Sometime during the night Ernest from the Human Rights Coalition showed up at the settlement's gate. He had driven from the border with a nervous Palestinian driver to pick up Linda. The
chaverim
allowed Lucas to go along.
"How did you end up
there?
" Ernest asked Lucas.
"Long story," Lucas said. "I thought you were away."
"I was at a conference in Prague. But when I got back yesterday, I was told that Linda was here."
"Told by who?"
"We have some contacts here," Ernest said. "Not everybody who lives in Kfar Gottlieb shares the prevailing ideology. But I had to come myself."
He turned to glance at Linda in the back seat, who was pretending sleep. Ernest had had to come himself because he was one of the few people who could pass in increasingly precarious safety from Gaza City to the settlements.
He and Lucas exchanged a look.
"Did anyone get the women out?" Lucas asked. "Sonia?"
"Nuala and Miss Henderson are back at the Children's Foundation compound. Sonia's at the beach."
"The beach," Lucas repeated dully.
"You'll see," Ernest said. "So, what are they saying in the settlements? You look like you got roughed up. You can get some first aid at the beach."
"We can stop looking for Abu Baraka. Abu Baraka is them. What beach?"
"Figures," said Ernest. Linda fidgeted, as if in her sleep. "What else do they say?"
"They say God is on their side. And they're trying to plant some story on me."
"They're the left hand of God," Ernest mused. "The right one too."
"You know what I think," Lucas said. "God's going to get His fucking hand cut off someday." He was startled by a scream from Linda. He turned and saw she had put her hands over her ears.

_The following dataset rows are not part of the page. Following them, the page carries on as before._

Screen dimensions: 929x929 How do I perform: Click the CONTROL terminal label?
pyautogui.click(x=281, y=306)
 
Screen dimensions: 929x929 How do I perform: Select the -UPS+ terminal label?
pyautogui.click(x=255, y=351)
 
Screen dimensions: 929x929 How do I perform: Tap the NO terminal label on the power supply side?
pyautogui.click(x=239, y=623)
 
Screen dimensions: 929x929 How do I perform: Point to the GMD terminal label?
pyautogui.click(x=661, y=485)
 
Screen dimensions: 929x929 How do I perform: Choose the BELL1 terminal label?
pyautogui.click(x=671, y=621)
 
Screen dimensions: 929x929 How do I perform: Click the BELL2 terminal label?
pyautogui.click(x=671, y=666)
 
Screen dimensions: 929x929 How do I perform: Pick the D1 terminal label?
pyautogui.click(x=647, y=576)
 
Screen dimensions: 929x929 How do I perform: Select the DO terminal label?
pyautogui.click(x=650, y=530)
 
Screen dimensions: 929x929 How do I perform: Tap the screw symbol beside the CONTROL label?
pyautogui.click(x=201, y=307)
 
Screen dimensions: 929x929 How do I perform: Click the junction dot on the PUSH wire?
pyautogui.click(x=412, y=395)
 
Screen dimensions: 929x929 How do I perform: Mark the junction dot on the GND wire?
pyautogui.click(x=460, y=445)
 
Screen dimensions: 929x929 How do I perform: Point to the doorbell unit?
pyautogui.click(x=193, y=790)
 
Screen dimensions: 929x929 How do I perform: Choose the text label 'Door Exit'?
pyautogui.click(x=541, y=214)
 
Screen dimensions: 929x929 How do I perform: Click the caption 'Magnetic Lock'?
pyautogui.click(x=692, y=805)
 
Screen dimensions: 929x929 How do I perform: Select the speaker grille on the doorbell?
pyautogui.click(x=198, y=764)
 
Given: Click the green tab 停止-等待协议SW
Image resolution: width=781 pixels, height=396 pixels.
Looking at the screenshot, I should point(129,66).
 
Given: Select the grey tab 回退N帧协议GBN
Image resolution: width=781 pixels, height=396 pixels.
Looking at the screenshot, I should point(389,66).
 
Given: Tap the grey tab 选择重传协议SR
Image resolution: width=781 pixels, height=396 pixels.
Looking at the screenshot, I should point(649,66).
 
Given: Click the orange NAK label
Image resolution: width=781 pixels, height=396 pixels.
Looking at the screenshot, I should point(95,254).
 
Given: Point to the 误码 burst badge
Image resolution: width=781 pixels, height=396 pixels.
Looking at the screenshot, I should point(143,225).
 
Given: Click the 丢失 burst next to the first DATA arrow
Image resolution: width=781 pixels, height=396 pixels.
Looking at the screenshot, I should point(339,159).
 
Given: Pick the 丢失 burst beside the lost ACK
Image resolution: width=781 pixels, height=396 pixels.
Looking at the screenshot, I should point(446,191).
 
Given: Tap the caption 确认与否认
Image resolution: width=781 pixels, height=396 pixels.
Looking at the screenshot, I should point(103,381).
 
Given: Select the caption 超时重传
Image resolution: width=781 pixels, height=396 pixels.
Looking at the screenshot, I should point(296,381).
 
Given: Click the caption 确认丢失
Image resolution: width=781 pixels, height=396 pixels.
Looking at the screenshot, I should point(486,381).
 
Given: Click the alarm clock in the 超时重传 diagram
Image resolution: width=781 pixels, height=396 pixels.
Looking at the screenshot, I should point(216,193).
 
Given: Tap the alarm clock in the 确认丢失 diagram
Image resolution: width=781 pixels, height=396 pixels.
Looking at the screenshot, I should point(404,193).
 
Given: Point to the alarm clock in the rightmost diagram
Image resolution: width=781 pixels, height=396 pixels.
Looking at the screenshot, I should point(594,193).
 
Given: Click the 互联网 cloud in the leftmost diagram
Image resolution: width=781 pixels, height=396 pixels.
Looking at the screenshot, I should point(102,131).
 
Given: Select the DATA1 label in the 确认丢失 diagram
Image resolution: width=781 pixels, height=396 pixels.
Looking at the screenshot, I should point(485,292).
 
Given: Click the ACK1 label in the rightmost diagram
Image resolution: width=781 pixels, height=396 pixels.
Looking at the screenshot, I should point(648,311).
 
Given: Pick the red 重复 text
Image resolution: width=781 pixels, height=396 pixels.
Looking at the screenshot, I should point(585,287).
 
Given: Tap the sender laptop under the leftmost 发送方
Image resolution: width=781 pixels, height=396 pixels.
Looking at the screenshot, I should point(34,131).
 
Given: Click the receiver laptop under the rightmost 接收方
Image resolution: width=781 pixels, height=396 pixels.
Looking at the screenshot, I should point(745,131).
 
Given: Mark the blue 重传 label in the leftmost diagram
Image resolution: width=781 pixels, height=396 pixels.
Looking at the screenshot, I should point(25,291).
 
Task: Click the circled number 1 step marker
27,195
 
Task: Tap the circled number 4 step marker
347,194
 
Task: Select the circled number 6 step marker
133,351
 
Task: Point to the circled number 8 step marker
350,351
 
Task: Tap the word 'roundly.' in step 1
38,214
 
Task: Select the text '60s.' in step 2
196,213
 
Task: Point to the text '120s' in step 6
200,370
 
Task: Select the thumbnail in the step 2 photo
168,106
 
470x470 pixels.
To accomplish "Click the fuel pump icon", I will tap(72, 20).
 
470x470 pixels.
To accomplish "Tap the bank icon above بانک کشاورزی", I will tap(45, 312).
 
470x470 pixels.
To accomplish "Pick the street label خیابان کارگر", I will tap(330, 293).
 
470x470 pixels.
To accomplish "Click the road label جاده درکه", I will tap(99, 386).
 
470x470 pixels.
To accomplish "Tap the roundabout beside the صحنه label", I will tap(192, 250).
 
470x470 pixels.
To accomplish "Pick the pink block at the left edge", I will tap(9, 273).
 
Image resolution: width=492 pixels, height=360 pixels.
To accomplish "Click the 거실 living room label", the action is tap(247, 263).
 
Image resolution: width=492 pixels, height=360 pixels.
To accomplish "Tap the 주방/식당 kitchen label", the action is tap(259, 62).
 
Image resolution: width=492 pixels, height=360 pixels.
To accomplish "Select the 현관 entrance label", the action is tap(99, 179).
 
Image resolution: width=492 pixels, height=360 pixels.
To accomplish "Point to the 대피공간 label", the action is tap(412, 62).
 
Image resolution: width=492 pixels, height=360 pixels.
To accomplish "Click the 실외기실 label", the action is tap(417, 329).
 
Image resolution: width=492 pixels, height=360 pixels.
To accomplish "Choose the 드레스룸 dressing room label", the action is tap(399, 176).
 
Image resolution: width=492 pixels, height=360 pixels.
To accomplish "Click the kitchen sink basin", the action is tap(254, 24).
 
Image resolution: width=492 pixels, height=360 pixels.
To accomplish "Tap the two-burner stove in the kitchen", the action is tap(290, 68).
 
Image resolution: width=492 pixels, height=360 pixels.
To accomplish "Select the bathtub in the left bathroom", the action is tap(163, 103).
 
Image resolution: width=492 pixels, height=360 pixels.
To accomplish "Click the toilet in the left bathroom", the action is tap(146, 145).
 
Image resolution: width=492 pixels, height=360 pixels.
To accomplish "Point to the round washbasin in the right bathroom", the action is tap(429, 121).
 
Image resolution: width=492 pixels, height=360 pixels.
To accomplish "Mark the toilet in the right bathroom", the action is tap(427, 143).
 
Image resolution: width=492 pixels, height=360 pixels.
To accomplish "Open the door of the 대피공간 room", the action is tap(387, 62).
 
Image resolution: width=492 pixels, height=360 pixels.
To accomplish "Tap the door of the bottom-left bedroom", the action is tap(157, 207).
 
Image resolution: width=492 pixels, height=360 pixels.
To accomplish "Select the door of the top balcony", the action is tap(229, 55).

"I guess there should be a trial," Lucas went on. He was half asleep himself. "After the Gnostic revolution, when the
tikkun
is restored, we'll put the Old Dear in a cage in Pisa and test His sanity. I personally don't think He'll score very well."
"Ask Him where he's been," Ernest suggested.
"A cage in Pisa," Lucas insisted. "Ask Him where he's been and what the fuck He thinks He's doing with his bombs and booms and thunder, and us running shitless around ground zero while He rings our hats. Ask for a poetry sample. He made Leviathan, but can He scan? I mean, I'm sorry, but desert sunsets and similar shit are not poetry."
"But He is poetry, Chris," Ernest said. "And the bombs are ours, not His. Anyway, He's got to be better than Ezra Pound."
"Two bearded old bums," Lucas declared, "and they both belong in cages."
"What about the settlers in Kfar Gottlieb?" Ernest asked. "Do they think God wants peace or war?"
"As far as I can make it out," Lucas said, "sometimes He wants both. Usually at different times."
"How can you laugh at that?" Linda demanded angrily, although they hadn't been, really. "It's historically valid."
F
RESH FROM
the wrath of the prophets, Lucas found himself at the foggy edge of the cold Philistine Sea, wandering among Hellenized youths wearing tiny, tight bathing suits. He had just reclaimed his rental car, showered, changed his shirt and put on a pair of baggy khaki shorts from his overnight bag. He was looking for Sonia, who was somewhere on the beach.
The Hellenized youths were mainly off-duty members of the Israeli navy. Their base straddled the Green Line, lying partly in the Gaza Strip and partly in Israel proper. Finally Lucas came upon Sonia, playing in one of their volleyball games. She wore a pale blue bathing suit. When he called her out, another girl was waiting to take her place in the game.